Essentialy I want to filter/smooth the data in processing and want to relate this to a possible experimental filtering.

Thanks in advance

Schmaud
I believe the 'num' parameter is equivalent to the number of iterative passes of the binomial filter. That is, using a filter with 'num' is the same as sequentially smoothing with num=1, 'num' times. This means the Gaussian variance is proportional to 'num', the standard deviation is proportional to sqrt(num), and the frequency bandwidth is inversely proportional to the standard deviation. You can do the math for the particular definition of filter frequency you wish to apply.

May 24, 2017 at 02:46 am - Permalink

Hallo,

just an update: I did some test and for "smooth" the following seems to apply approximately:

Cuttoff frequency = sampling frequency / 5 / root(par)
( with cutoff frequency is the frequency where only 1/root(2)of the amplitude is left after filtering)
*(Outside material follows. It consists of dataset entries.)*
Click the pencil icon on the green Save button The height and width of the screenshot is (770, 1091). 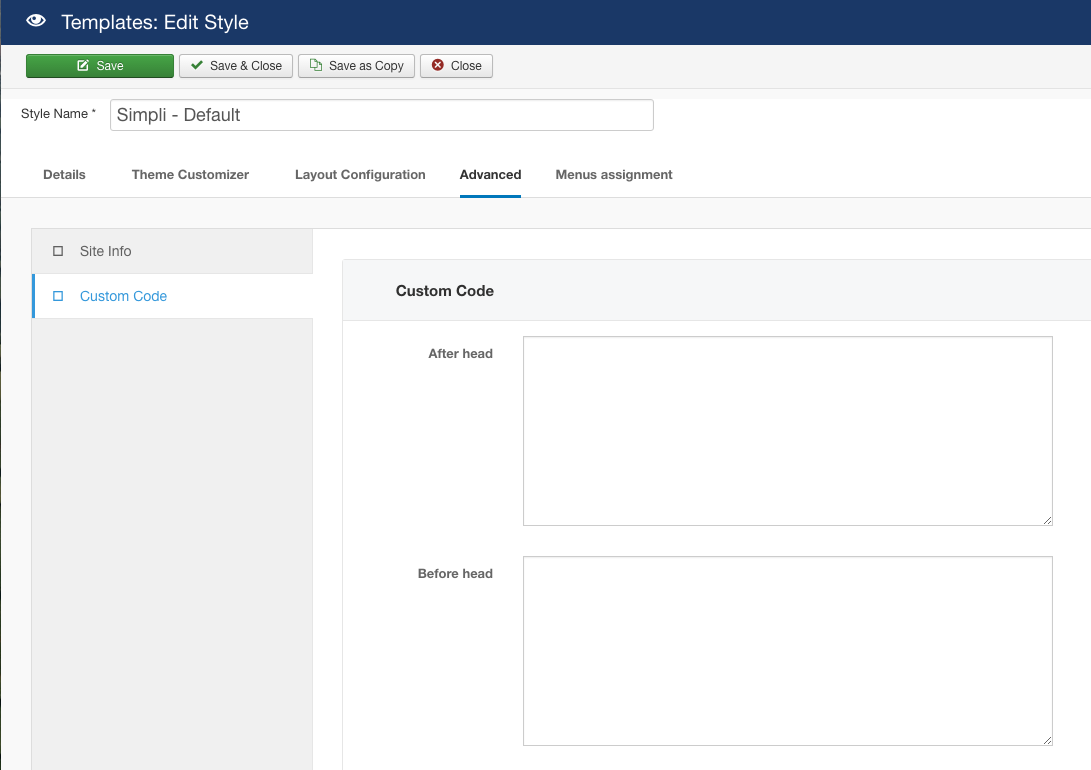[x=83, y=66]
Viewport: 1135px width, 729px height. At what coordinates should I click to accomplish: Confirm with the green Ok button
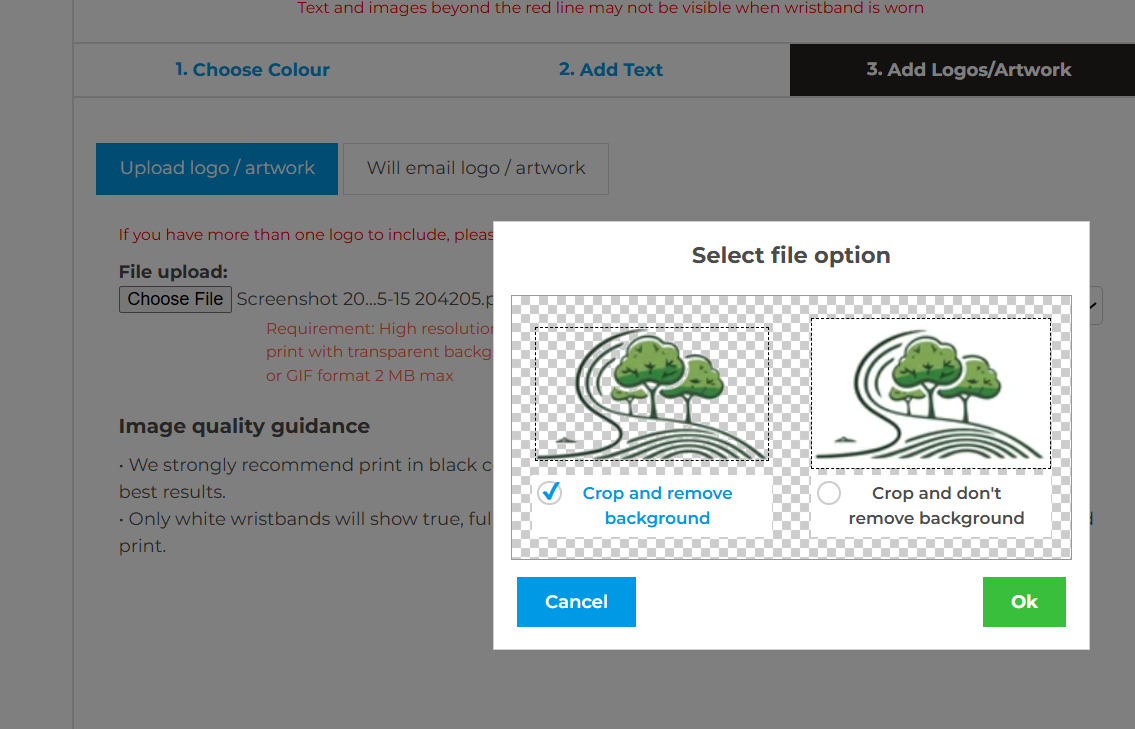[1024, 602]
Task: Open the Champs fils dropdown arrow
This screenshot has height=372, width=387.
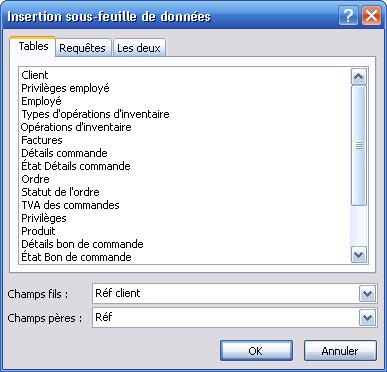Action: 367,294
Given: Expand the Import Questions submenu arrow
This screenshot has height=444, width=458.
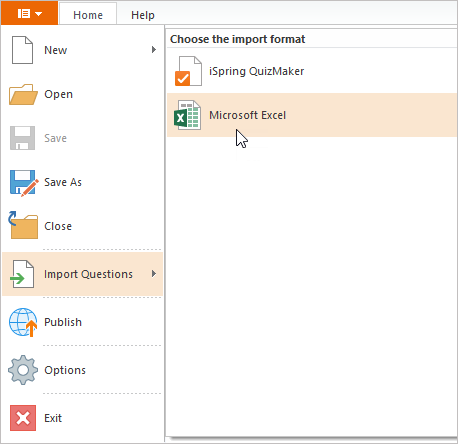Looking at the screenshot, I should coord(154,274).
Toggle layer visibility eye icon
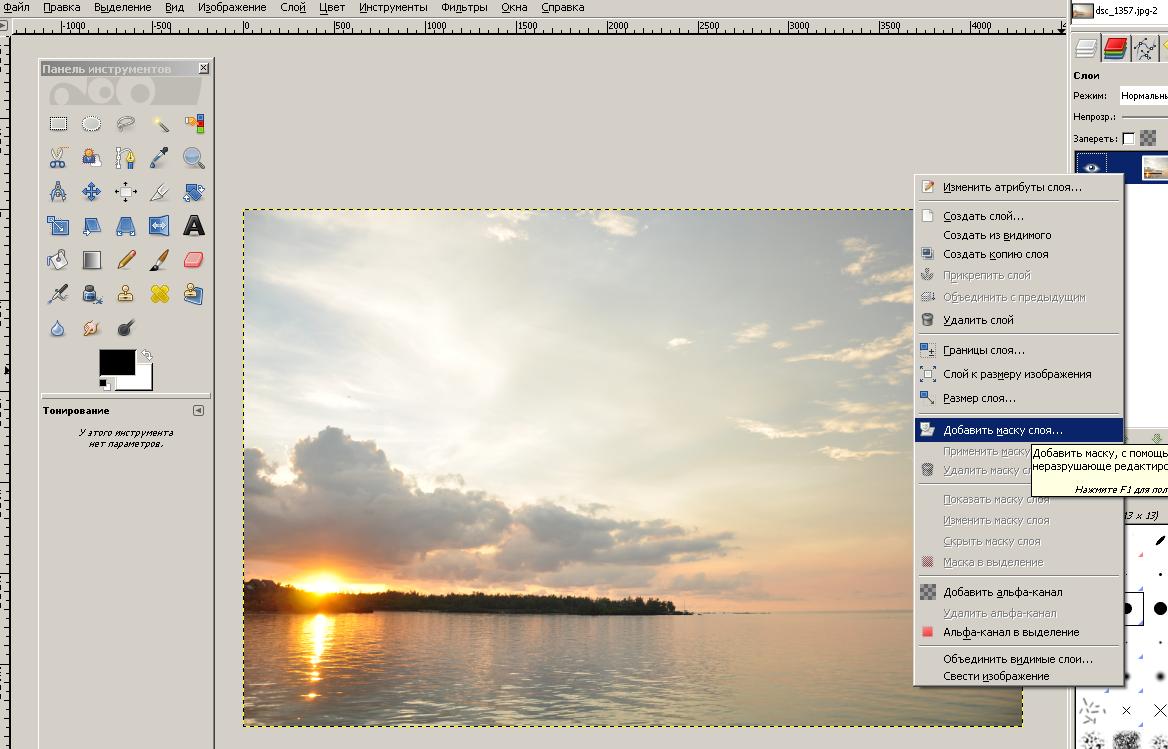1168x749 pixels. (1091, 167)
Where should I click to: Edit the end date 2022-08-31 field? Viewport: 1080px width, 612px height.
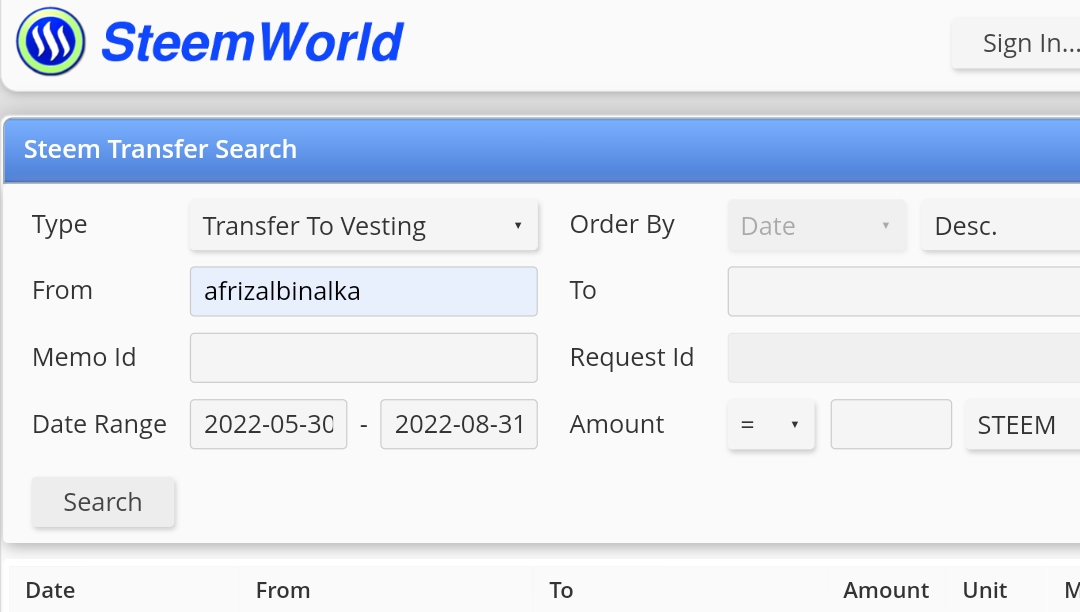[x=459, y=424]
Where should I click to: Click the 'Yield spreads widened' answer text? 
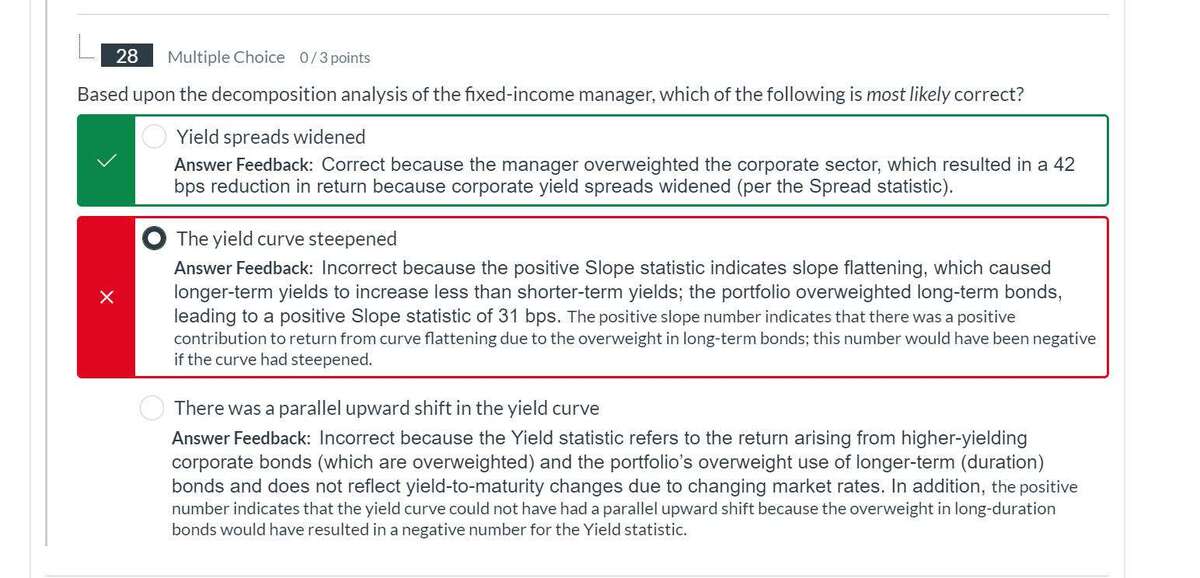[x=271, y=137]
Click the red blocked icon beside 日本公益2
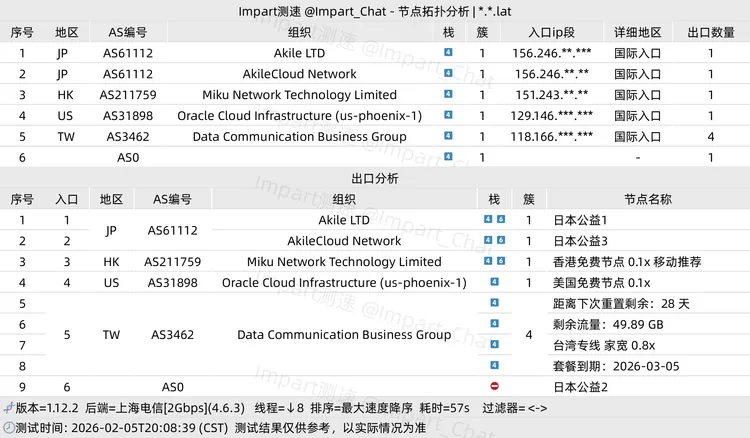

This is of course not very analytical, for the more theoretically inclined:

Some more information than in the online help is here:
https://www.wavemetrics.com/products/igorpro/dataanalysis/signalprocess…

The mentioned algorithm Marchand and Marmet (1983) is here:
http://aip.scitation.org/doi/pdf/10.1063/1.1137498


Best

schmaud

August 16, 2017 at 07:13 am - Permalink

Ralf,

In the limit of large smoothing parameters (which is the Gaussian filter), your approximate numerical factor (1/5) is ideally sqrt(2 ln2)/(2*pi) = 0.1874

Also, for n>50, to achieve highest accuracy use Variable/G root:V_doOrigBinomSmooth=1

Even for low filter orders, a further improvement in finding the closest corresponding Gaussian filter (and its corresponding band-width) is to use (for unit sampling interval) a Gaussian variance sigma^2 = n/2 + 1/8 .

EDIT UPDATE: the exact result for the binomial filter cutoff frequency is actually buried in the above Marchand reference. After rewriting their equation (10) for unit-time sampling with my IP analysis, and taking its inverse,  Fcutoff = (1/pi) * acos( 0.5^(1/(4*n)) . This is easily derivable from the starting kernel {1/4, 1/2, 1/4} but is not as transparent as using the Gaussian approximation.

August 29, 2017 at 05:08 am - Permalink

This was very helpfull - thanks everyone!
Filtering is quite somewhat more complicated than initially thought...

s.r.chinn wrote:
your approximate numerical factor (1/5) is ideally sqrt(2 ln2)/(2*pi) = 0.1874

Thank you - I prefer a rational explanation over some fudge factor any day.

johnweeks wrote:
File->Example Experiments->

I had not used them in years - I completely forgot how useful they are.
Thanks a lot for the great resource!

August 17, 2017 at 06:58 am - Permalink